In terms of their advice to Lawrentians looking to pursue a career in science, Brody stressed the importance of computer science in the future of scientific research. As technology advances, the possibilities for the field of neuroscience grow exponentially. Oostland shared how recent advancements in sensors and brains probes have allowed her to further her research in a way that wouldn’t have been possible five years prior. She is able to continuously collect data from multiple purkinje cells in her mice, a type of data collection made possible by the increase in sensors on a single probe.
Deverett and Pillow also spoke about how people from a large diversity of academic backgrounds can get involved in neuroscience. Pillow said, “neuroscience brings together so many different fields and lots of different disciplines in order to help research this topic.” This is evident from the diversity within this group of researchers, with backgrounds ranging from mathematics to music.

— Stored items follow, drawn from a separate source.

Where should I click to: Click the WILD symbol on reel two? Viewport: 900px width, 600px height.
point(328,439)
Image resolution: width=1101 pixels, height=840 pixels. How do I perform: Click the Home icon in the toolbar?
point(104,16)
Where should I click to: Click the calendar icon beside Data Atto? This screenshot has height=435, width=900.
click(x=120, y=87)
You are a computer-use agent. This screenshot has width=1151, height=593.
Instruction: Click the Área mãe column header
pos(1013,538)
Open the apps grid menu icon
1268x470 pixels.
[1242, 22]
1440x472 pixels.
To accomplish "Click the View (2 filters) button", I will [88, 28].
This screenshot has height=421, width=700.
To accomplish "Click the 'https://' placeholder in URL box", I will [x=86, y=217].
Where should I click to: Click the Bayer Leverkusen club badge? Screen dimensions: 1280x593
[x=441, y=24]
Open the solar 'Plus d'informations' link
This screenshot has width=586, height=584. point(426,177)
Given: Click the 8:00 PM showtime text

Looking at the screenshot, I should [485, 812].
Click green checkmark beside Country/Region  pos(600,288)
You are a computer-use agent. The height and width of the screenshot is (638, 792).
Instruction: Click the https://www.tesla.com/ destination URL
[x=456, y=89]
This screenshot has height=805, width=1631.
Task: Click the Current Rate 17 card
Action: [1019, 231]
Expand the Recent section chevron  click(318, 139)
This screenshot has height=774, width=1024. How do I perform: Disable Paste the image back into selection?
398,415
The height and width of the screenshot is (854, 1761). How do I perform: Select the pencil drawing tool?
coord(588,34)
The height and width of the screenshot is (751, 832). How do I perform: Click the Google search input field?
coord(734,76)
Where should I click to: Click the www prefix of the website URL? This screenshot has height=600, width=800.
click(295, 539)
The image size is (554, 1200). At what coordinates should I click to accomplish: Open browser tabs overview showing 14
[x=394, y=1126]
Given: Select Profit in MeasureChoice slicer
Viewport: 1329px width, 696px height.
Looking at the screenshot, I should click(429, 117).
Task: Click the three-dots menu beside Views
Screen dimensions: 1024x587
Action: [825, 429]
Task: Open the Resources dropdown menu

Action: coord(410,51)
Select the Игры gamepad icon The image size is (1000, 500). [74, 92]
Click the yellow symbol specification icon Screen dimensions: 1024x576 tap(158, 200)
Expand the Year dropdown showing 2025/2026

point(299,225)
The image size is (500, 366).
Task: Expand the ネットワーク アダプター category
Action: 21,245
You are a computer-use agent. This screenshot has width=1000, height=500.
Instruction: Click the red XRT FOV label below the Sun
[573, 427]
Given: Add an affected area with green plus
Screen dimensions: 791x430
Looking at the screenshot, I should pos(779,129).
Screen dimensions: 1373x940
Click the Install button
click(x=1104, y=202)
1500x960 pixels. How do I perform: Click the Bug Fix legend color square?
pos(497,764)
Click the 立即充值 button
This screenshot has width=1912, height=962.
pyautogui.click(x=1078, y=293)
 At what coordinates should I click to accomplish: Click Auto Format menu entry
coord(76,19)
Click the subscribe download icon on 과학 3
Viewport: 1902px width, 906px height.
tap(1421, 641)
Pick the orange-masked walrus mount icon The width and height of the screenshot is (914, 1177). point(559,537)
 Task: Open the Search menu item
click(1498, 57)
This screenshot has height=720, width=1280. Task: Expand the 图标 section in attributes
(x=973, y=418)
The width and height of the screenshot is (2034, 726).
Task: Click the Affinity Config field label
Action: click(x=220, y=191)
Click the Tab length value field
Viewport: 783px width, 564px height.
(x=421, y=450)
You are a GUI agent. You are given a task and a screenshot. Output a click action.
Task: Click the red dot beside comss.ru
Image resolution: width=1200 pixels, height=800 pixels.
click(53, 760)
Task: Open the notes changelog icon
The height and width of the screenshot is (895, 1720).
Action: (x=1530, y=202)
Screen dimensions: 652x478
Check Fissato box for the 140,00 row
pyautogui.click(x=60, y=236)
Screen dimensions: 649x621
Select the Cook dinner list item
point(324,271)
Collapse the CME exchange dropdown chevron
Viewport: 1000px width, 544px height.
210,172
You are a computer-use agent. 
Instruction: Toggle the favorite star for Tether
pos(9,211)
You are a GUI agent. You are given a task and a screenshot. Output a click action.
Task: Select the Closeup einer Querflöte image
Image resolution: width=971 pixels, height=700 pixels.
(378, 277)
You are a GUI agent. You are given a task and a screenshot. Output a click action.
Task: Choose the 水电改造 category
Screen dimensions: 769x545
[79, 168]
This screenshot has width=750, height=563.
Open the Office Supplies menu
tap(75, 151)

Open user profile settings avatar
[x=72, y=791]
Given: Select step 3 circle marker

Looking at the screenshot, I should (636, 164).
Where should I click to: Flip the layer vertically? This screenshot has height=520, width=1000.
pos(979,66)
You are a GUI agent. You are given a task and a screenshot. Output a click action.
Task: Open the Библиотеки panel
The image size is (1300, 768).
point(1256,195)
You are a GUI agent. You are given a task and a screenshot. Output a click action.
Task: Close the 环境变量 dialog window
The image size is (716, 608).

On why they came to Lawrenceville to present, Brody remarked that, “Understanding the brain is one of the great challenges facing humanity and it relies on getting other people to study the brain. The hope would be that by sharing our research we can inspire others to study the brain or take classes that will prepare them to do ground breaking research in the field.” Deverett shared that meeting people who did scientific research is what inspired him to get into the field.